Sylvestre é quem narra a viagem:
“Ao espírito lúcido de Levino nada escapava: um fio d‟água, montanhas de exóticos formatos, matas
verde-escuras pintadas do amarelo do ipê, o roxo das flores da quaresma e o esbranquiçado das imbaúbas,
tudo chamava a sua atenção e dava motivo a oportunos comentários.”
Depois de alguns instantes de corrida chegaram à povoação de Figueira (Itarana), caminho usado na
época para se chegar a Afonso Cláudio. Após se deliciarem com um café na residência do Dr. Adhemar
Mirabeau, atravessaram o rio Santa Joana às quatorze e trinta daquele dia, já na direção da cidade de
Afonso Cláudio.
Gado, capinzal d‟angola e o automóvel iniciou, o fonfonando, o acesso à Serra do Bananal. “Bananal
por que? Só enxergamos abóboras, melões, milho, café, aipim e laranjais. Banana nem prá remédio.”
Pararam no alto para contemplação demorada do Vale do Sossego. “Sempre inexpressivos e
contraditórios os nomes. No Sossego há provas irrecusáveis, evidentes, de porfiado trabalho...”
Lá pelas tantas atingiram as divisas do município de Itaguaçu com o de Afonso Cláudio. Na curva
seguinte foram recebidos pelo caminhão 107 que, viajando sem freio, quase os jogou pelo despenhadeiro
abaixo. O susto não foi pequeno, mas nenhuma avaria se constatou. Atravessaram a Fazenda Secundino,
ponto, outrora, de descanso obrigatório, de coversa, café e refeição.
Convergência das serras do Bananal, Frutal, Samambaia e Pelada. O proprietário da fazenda citada era
obsequiador, tinha sempre uma página de livro, um artigo recortado, um almanaque a mostrar, uma
anedota a reproduzir. Nada cobrava aos viajantes.
Na Serra da Samambaia, após ligeira parada na casa do Sr. Emílio Colombo, contemplaram a vista
ampla e horizontes longínquos. Ponto de café em casa de Germano Keppke. Capela Batista. Término da
descida. Sede do distrito da Serra Pelada. Outro ponto de café. Quilômetro 152. Ribeirão Lagoa. Antiga
Fazenda Marianno. O sol escondendo-se entre as montanhas. Encantadoras cambiantes de luz. Inefável
bucolismo. À sombra do longo bambual, uma manada de gado descansava sonolenta, a ruminar. Levino
não resistiu ao misticismo do crepúsculo; desceu até a cascatinha da Fazenda Perozini e arrancou de sua
máquina fotográfica alguns quadriláteros de papel preto.
De novo em movimento.

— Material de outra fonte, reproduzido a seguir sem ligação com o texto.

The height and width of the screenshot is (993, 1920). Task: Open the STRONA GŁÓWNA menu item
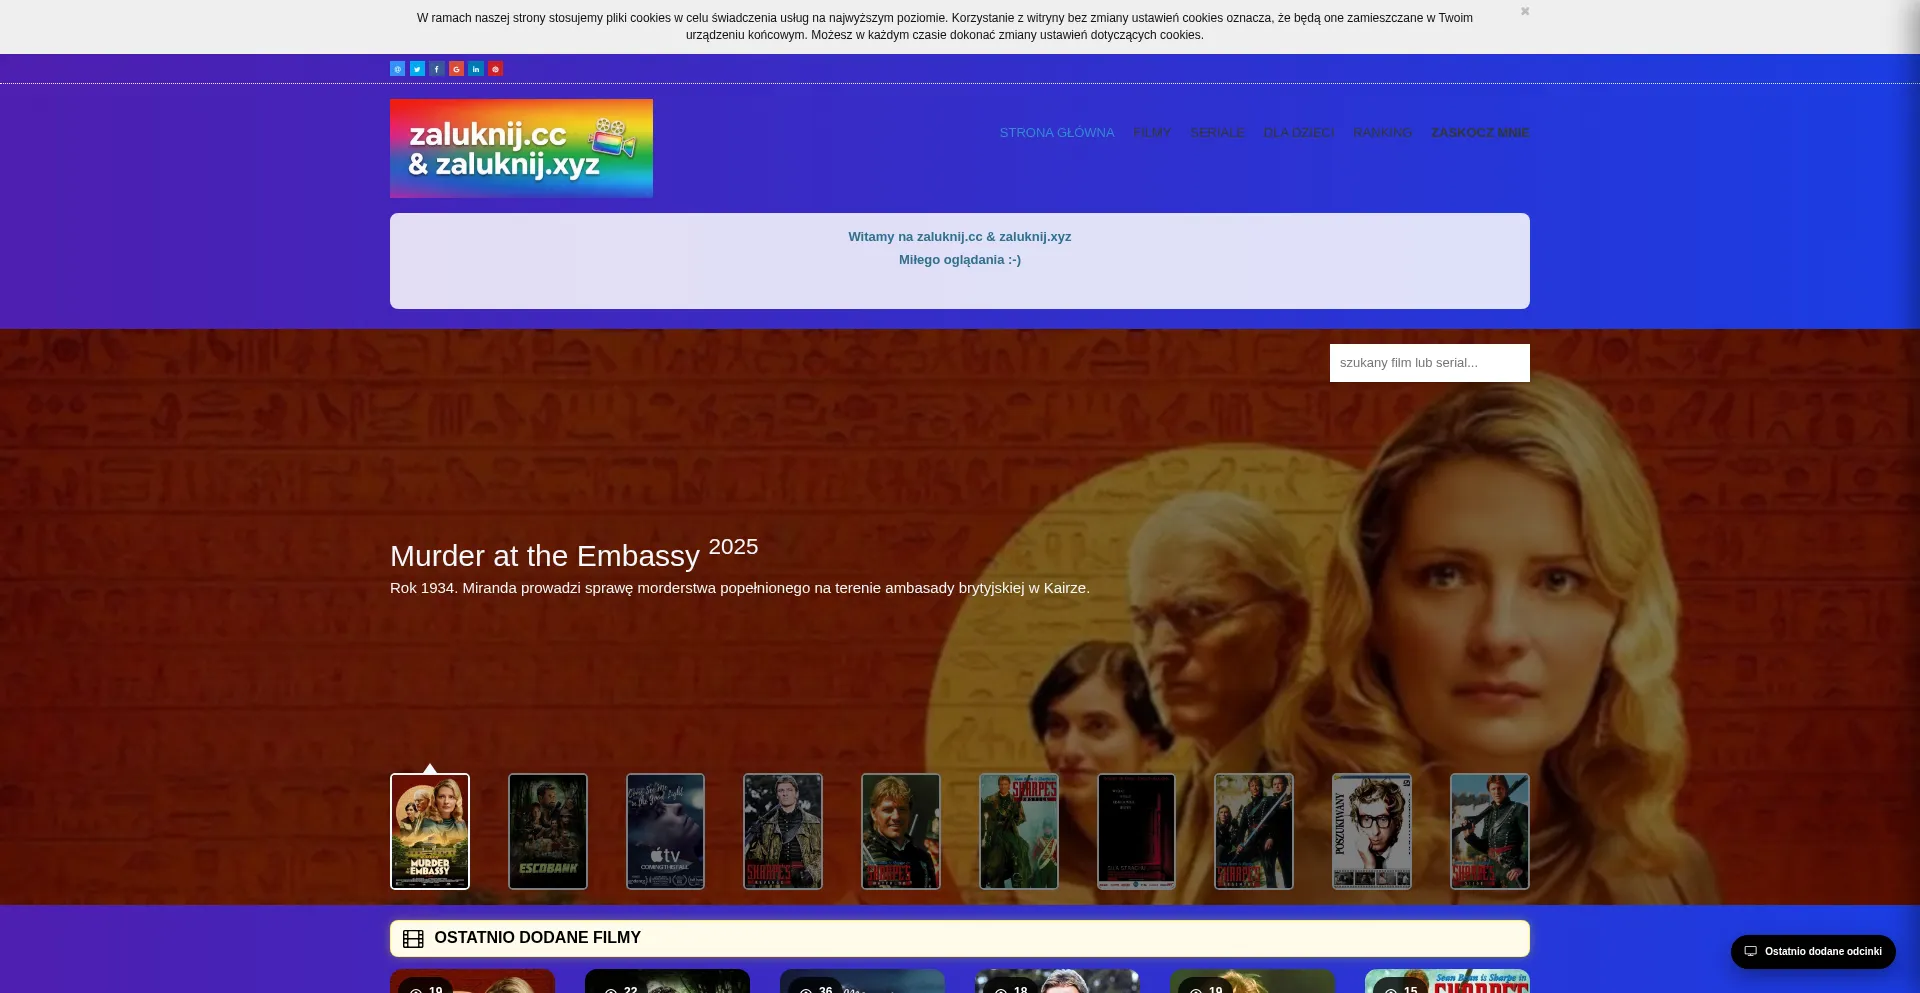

Fazenda Eduardo Olympio dos Santos, antiga residência do coronel
Seraphim Tibúrcio da Costa que, há anos passados, viera de Minas onde sustentou renhidos combates
com a força policial daquele estado, lutando com a força federal. Era um dos valentes na zona dos quase
esquecidos tempos em que muito se falava em Chico Rosa, coronel Martinho Barbosa, coronel Ramiro de
Barros e outros homens de coragem.
À esquerda – a pedra do Empoçado. Do outro lado, os rios Guandu e São Domingos. O
Acompanhante Carlos Rosa falou sobre uma mina de enxofre...
“O Espírito Santo tem muita coisa ainda a explorar; possui, não há negar, múltiplas, inexauríveis
fontes de riqueza. E, enquanto vencíamos os últimos quilômetros que nos separavam de Afonso Cláudio,
quedos, empoeirados, deixamos que nossos espíritos se embalassem na rede macia de alcandorados
sonhos e blandiciosos devaneios.
Íamos descer a última rampa. Estávamos prestes a chegar à cidade. Viajávamos de capota baixa. O
Rosa com seu característico chapéu de cortiça. Levino com guarda-pó branco e bem talhado. Eu com meu
boné de couro de onça, astrankanado.”
A intenção dos viajantes era causar sensação, ao entrarem na cidade. Sylvestre falou de “entrada
triunfal...”. Mas a chuva frustrou suas intenções. Tiveram de suspender a capota às pressas, ingressando
“burguesmente” em Afonso Cláudio pouco antes das dezenove horas.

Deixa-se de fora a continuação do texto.